[Item position entries]
━━━━━━━━━━━━━━━━

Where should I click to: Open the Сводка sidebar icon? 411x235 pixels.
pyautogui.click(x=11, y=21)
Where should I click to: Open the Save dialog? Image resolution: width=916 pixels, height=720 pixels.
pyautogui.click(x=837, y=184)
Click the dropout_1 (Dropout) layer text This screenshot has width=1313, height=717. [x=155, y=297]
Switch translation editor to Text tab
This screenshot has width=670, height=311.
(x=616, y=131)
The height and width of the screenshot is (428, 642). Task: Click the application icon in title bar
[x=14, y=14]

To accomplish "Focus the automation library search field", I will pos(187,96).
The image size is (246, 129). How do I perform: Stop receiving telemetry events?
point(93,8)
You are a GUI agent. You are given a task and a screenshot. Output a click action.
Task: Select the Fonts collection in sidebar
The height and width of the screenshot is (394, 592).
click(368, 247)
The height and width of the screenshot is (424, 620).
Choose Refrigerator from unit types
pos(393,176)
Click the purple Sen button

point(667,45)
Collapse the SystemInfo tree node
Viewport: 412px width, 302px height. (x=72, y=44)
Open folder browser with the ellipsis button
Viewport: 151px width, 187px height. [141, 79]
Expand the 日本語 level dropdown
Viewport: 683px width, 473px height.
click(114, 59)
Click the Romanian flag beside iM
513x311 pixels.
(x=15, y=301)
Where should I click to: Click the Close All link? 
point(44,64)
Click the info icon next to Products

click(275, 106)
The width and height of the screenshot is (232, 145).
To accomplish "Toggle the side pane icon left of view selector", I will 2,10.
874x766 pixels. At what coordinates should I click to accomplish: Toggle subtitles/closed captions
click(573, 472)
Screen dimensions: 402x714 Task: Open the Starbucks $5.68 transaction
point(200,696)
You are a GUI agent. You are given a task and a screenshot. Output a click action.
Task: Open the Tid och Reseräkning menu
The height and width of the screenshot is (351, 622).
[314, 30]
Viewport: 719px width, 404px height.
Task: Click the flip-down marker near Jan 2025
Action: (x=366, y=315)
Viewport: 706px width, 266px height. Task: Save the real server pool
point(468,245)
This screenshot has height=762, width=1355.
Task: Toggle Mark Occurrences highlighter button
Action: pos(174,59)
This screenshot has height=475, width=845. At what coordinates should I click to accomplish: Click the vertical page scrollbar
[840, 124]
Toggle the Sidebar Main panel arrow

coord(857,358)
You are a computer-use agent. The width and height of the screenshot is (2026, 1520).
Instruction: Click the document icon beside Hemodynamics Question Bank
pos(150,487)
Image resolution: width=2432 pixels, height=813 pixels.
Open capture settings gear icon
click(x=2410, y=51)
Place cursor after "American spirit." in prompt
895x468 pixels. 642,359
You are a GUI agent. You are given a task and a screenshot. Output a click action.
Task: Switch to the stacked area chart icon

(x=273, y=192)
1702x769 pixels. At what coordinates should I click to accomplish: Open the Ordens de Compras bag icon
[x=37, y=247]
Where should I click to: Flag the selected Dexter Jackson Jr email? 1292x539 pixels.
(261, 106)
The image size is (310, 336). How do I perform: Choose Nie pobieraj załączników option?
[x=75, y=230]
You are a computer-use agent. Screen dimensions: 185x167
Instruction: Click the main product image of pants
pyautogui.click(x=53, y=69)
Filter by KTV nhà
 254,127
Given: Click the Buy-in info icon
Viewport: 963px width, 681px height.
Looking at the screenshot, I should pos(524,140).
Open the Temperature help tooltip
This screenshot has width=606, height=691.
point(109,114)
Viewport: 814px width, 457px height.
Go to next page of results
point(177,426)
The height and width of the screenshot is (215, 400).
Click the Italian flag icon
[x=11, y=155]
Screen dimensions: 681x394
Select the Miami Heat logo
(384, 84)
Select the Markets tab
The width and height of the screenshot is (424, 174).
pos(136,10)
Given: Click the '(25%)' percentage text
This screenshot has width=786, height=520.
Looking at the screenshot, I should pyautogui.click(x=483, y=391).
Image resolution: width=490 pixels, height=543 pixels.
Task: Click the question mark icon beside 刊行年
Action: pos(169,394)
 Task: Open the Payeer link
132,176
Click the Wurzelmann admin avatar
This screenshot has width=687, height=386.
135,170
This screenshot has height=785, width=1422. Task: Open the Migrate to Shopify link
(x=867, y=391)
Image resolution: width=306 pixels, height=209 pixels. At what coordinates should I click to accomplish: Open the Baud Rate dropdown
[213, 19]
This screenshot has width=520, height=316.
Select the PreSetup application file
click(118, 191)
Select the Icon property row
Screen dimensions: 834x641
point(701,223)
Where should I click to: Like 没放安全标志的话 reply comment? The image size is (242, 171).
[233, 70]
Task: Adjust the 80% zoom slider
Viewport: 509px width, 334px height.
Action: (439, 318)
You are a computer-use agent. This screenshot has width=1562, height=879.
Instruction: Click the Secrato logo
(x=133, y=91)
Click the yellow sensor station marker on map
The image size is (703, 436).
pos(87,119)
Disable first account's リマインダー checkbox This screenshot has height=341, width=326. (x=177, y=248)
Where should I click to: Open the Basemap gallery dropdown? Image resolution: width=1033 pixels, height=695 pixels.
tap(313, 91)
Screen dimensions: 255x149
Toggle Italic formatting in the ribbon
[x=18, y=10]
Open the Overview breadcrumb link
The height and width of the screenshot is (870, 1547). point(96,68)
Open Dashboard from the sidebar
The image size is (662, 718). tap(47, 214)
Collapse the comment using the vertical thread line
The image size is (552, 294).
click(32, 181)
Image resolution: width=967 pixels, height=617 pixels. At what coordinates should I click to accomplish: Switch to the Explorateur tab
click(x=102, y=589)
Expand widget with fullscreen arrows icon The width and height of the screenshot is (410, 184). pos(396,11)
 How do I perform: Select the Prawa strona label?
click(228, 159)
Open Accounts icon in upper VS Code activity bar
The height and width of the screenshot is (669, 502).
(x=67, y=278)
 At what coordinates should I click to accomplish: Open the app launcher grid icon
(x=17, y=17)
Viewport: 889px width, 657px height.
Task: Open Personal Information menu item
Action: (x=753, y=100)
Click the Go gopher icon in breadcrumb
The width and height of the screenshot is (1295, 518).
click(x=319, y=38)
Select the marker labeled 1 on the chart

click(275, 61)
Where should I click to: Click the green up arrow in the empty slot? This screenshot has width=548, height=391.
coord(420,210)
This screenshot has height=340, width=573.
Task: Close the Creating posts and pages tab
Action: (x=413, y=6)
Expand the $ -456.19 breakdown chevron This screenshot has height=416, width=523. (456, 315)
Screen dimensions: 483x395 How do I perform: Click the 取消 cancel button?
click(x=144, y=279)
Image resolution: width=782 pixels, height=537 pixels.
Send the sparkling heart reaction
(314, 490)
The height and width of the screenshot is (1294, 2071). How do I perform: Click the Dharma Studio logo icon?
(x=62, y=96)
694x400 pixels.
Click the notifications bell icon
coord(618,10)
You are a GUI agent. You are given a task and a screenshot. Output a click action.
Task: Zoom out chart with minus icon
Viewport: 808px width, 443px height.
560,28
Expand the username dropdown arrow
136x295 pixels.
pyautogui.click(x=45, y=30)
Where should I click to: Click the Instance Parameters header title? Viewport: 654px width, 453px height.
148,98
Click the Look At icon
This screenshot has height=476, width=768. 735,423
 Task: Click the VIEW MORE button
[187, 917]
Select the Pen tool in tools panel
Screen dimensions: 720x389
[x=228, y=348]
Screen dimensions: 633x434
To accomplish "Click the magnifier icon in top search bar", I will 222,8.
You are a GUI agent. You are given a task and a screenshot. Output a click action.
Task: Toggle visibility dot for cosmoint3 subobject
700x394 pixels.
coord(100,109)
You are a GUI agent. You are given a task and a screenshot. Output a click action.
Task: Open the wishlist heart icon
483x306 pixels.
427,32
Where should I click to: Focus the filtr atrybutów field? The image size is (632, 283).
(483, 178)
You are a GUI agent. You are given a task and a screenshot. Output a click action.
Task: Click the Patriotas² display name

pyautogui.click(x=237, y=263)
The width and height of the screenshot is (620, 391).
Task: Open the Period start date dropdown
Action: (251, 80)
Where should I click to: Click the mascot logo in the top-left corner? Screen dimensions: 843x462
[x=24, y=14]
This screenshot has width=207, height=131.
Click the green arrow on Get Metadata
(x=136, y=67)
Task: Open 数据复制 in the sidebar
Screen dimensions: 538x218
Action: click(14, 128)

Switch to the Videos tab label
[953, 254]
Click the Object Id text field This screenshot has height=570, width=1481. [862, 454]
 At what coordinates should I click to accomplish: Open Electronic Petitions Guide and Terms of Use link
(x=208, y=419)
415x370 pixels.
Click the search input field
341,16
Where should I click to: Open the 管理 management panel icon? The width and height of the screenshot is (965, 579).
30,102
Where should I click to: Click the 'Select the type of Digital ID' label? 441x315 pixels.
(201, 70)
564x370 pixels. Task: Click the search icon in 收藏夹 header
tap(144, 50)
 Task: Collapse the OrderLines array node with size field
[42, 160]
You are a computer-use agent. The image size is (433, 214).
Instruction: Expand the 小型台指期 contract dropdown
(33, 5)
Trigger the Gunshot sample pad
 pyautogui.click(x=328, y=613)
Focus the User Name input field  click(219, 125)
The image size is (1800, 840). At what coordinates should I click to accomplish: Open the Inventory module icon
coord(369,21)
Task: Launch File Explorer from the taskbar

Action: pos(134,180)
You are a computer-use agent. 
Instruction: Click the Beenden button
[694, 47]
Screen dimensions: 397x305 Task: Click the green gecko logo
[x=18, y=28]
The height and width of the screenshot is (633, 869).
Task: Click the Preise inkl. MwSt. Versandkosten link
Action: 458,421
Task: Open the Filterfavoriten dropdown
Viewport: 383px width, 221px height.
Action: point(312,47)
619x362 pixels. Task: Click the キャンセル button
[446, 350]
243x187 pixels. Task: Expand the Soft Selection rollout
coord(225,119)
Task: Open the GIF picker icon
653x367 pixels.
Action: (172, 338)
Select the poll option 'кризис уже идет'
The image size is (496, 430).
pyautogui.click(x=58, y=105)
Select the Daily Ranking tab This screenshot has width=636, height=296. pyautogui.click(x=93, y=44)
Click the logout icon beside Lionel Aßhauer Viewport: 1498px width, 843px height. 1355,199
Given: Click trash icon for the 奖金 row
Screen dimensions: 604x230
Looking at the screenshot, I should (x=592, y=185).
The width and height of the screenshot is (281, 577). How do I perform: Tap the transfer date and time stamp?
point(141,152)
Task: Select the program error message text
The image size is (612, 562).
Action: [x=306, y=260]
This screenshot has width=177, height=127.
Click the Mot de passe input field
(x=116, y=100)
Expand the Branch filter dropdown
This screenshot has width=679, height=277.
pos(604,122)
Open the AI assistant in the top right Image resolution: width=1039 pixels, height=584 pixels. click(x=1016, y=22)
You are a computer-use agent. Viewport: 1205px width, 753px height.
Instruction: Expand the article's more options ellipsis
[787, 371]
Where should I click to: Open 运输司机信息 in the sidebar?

━━━━━━━━━━━━━━━━

Could you rewrite the material between the lines holding "Open folder browser with the ellipsis button" and "I will 2,10.", inclusive, with "icon" changed to "symbol" and nothing else altered?

▸ **Full output**:
Open folder browser with the ellipsis button
Viewport: 151px width, 187px height. [141, 79]
Expand the 日本語 level dropdown
Viewport: 683px width, 473px height.
click(114, 59)
Click the Romanian flag beside iM
513x311 pixels.
(x=15, y=301)
Where should I click to: Click the Close All link? 
point(44,64)
Click the info symbol next to Products

click(275, 106)
The width and height of the screenshot is (232, 145).
To accomplish "Toggle the side pane symbol left of view selector", I will 2,10.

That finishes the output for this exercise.